胃内容物吸引液を用いた小児結核の診断における、Anyplex™ MTB/NTM、Xpert MTB/RIF ultra、培養、および顕微鏡検査の比較評価。
DOI:10.1186/s12941-026-00854-7
アブストラクト
背景:小児結核(TB)は、菌数が少ないという特徴があるため、その診断は依然として困難であり、その結果、結核症例の51.00%が未診断のままであり、5歳未満の子供ではその割合が58%にまで上昇している。
方法:本研究では、スロバキアおよびチェコ共和国で483名の小児患者から採取した胃内容物吸引液(GA)検体を用いて、結核検出のための各種微生物学的検査法(Xpert MTB/RIF Ultra、Anyplex™ MTB/NTM、培養、顕微鏡検査)の有効性を評価した。さらに、各診断法の感度を患者の年齢別に分析した。

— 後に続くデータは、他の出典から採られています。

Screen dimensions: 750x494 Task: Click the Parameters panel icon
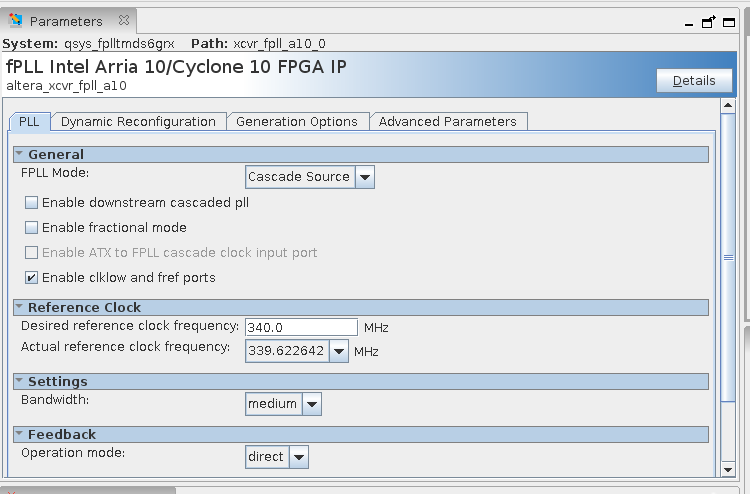pyautogui.click(x=16, y=20)
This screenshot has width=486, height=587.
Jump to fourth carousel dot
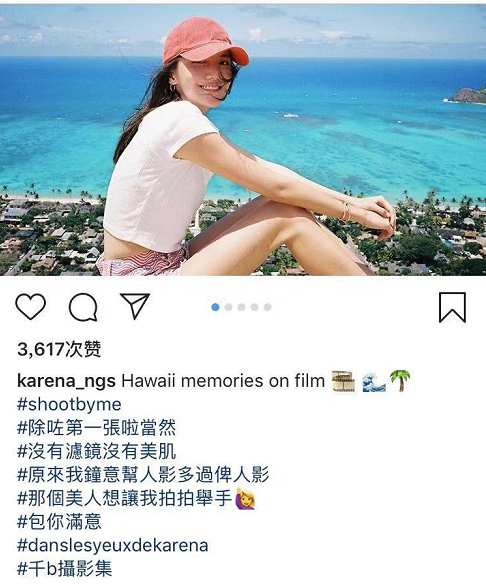[255, 307]
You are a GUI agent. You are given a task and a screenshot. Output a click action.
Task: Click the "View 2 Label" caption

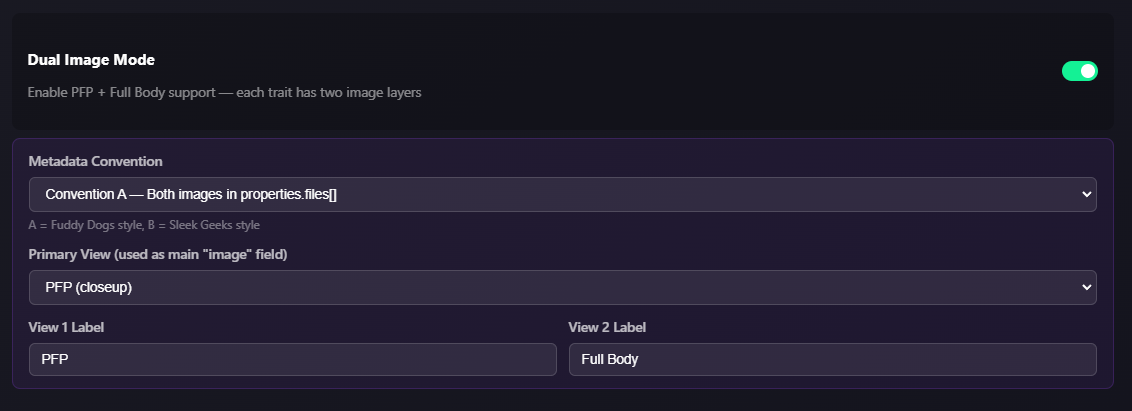tap(606, 327)
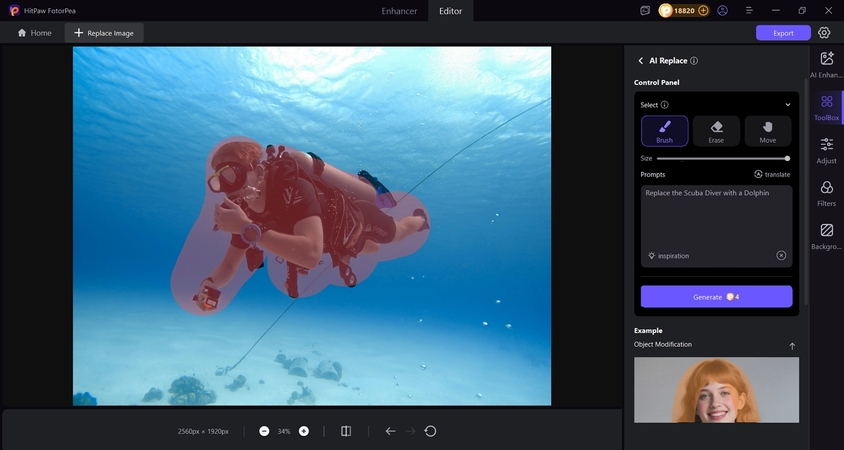Viewport: 844px width, 450px height.
Task: Toggle the compare split view
Action: [x=346, y=431]
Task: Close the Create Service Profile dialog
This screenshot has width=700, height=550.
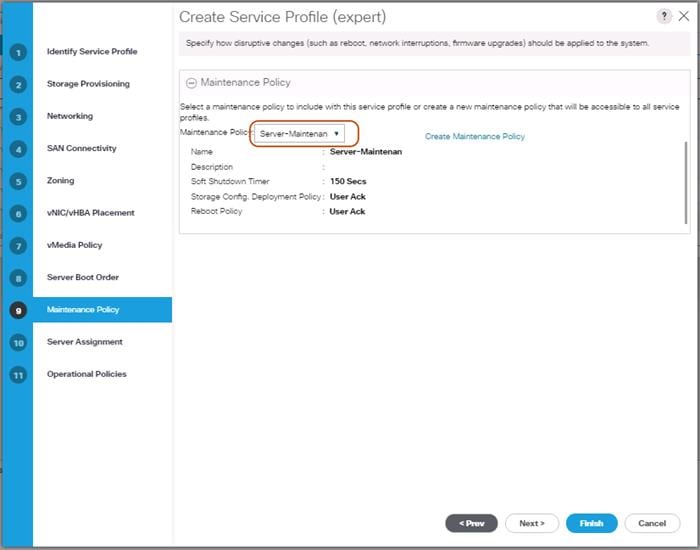Action: point(684,17)
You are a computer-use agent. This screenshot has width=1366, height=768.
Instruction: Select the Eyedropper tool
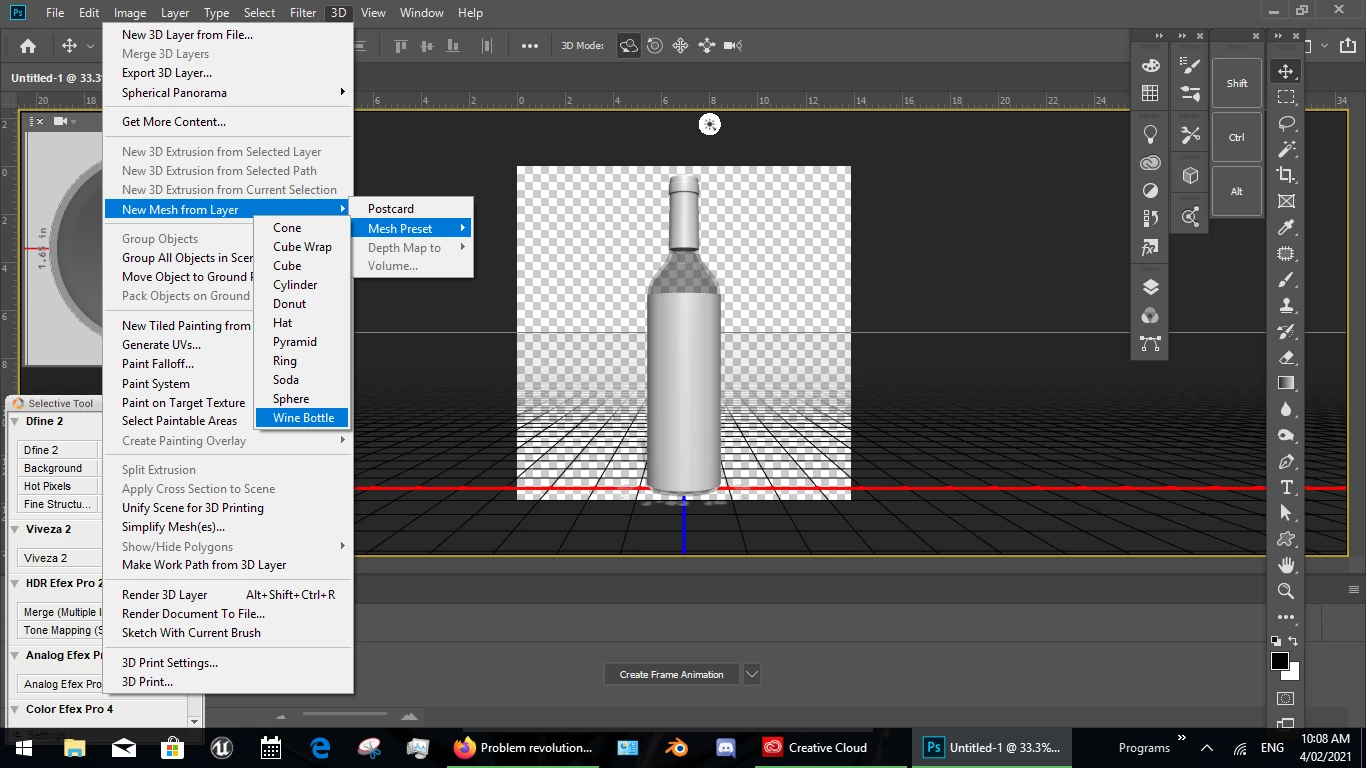1286,227
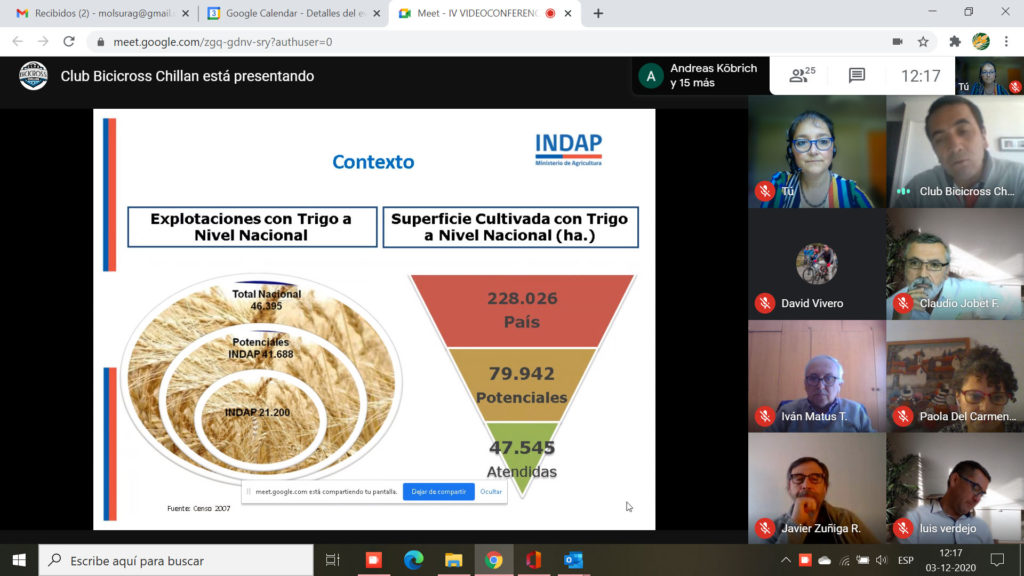Open the participants list in Meet
Screen dimensions: 1024x576
pyautogui.click(x=802, y=75)
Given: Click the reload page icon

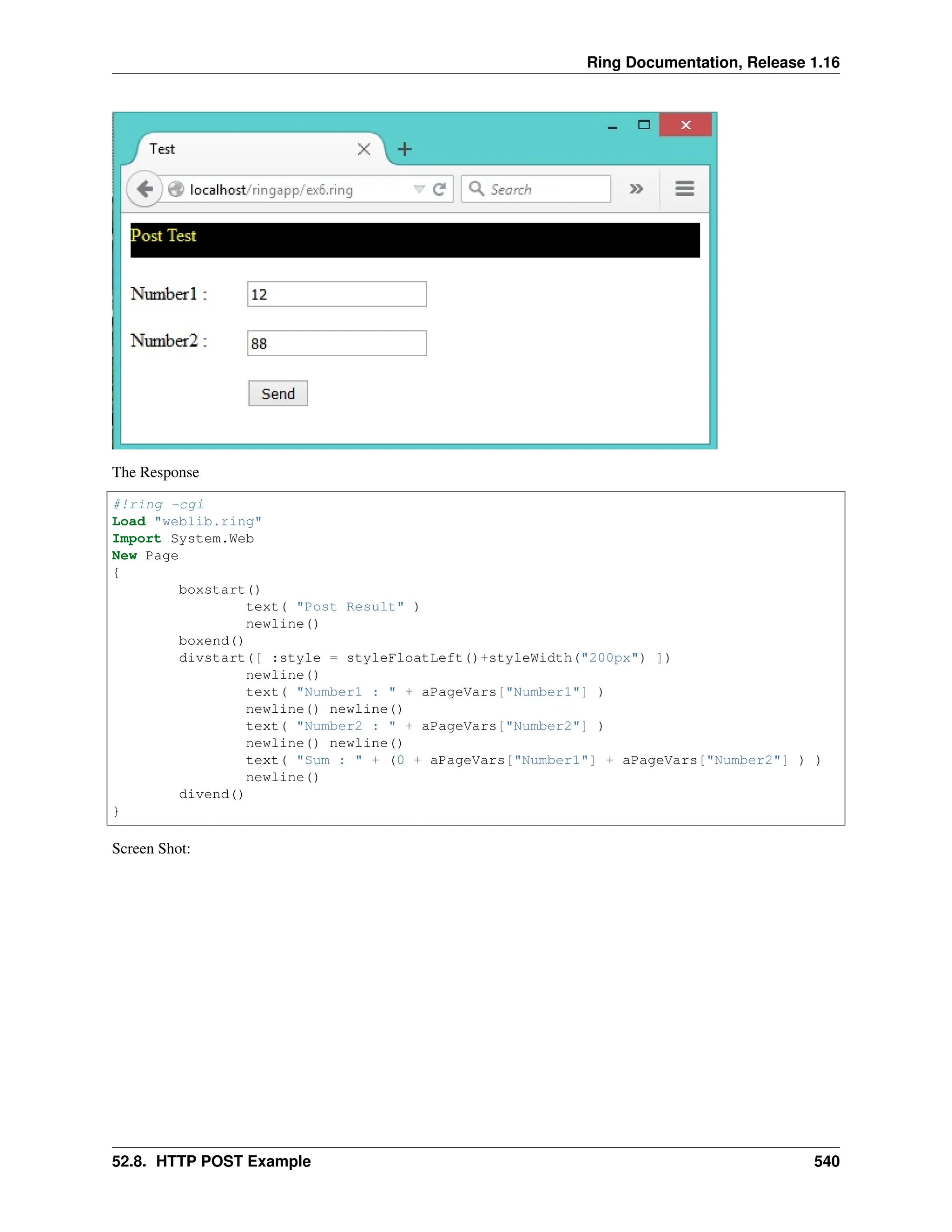Looking at the screenshot, I should [x=439, y=189].
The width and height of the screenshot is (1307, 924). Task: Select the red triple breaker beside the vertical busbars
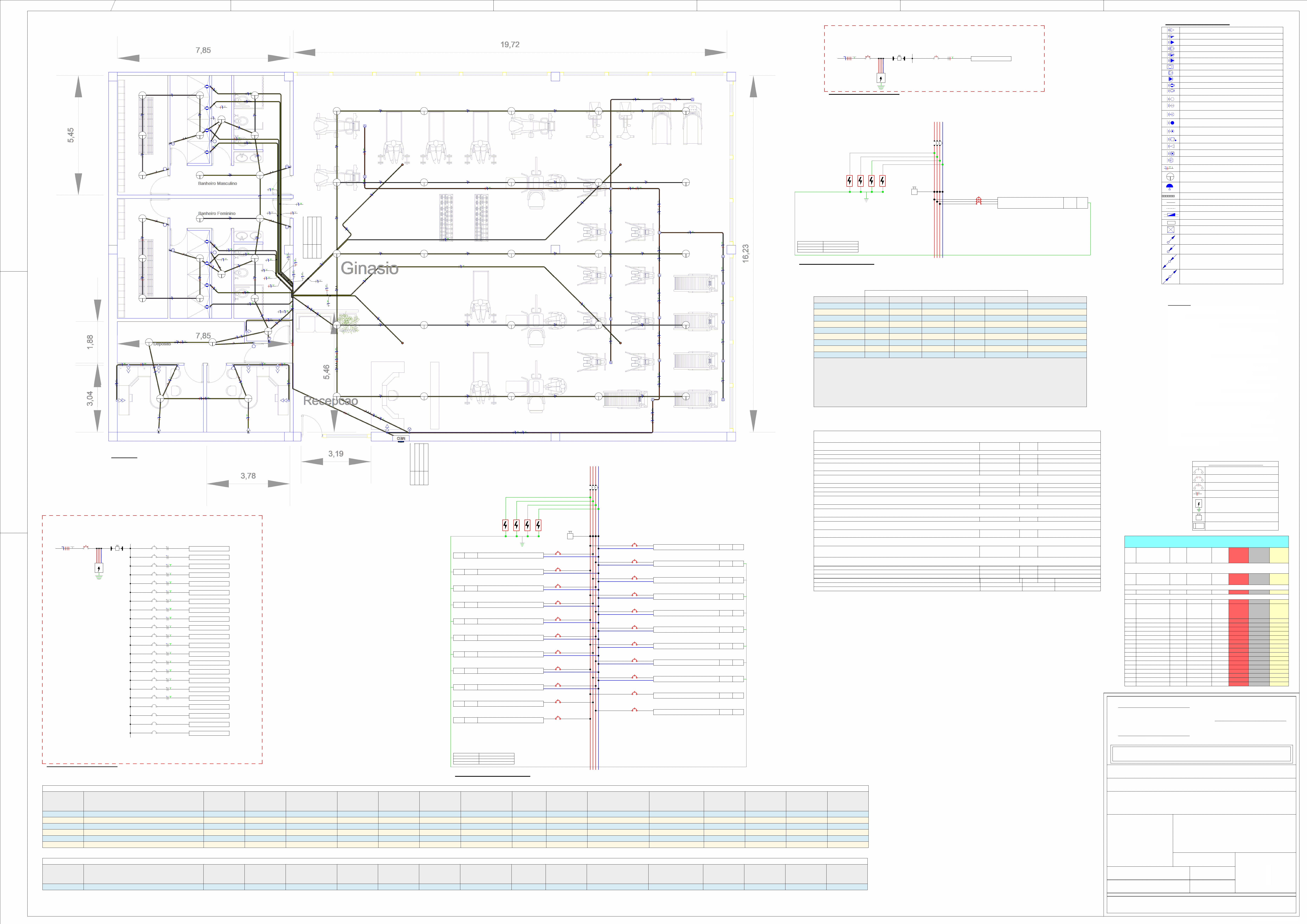979,201
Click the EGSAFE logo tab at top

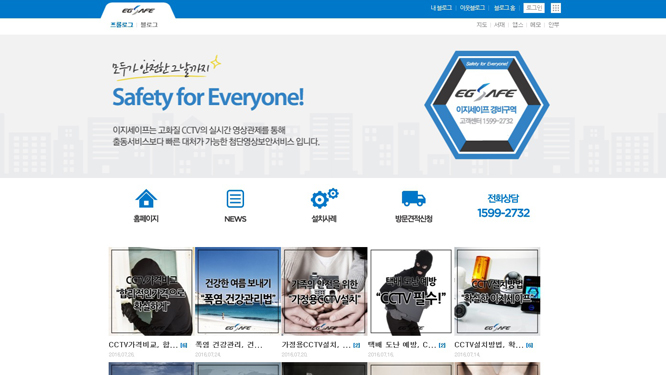138,10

結果:最も高い感度はAnyplex MTB/NTMアッセイ(38.94%)で認められた。興味深いことに、Xpert MTB/RIF Ultraは培養法よりも低い感度を示した(16.67% 対 21.27%)。すべての方法を総合すると、陽性率は年齢と有意な関連性は見られなかった。 すべての診断法を合わせた全体的な陽性率は、6~15歳の患者(31.2%)と比較して、5歳未満の児童(46.7%)および16~18歳の青年(54.2%)で高かった。同様に、個々の診断法(Xpert MTB/RIF Ultraを除く)の感度も同様の傾向を示した。
結論:これらのデータは、日常診療において胃内容物吸引液の微生物学的検査が小児結核の確定診断に提供する確証は中程度に過ぎず、核酸増幅法(NAAT)は培養および塗抹顕微鏡検査と併せて補完的な診断戦略の一部として使用されるべきであり、薬剤感受性試験には培養が依然として不可欠であることを示している。 NAATプラットフォームは各施設固有のコホートで適用されたため、本知見は直接比較ではなく実臨床における検出率として解釈すべきであり、今後の研究では、年齢層を横断した標準化された検体採取および非侵襲的代替法(例:便検査)の評価を優先すべきである。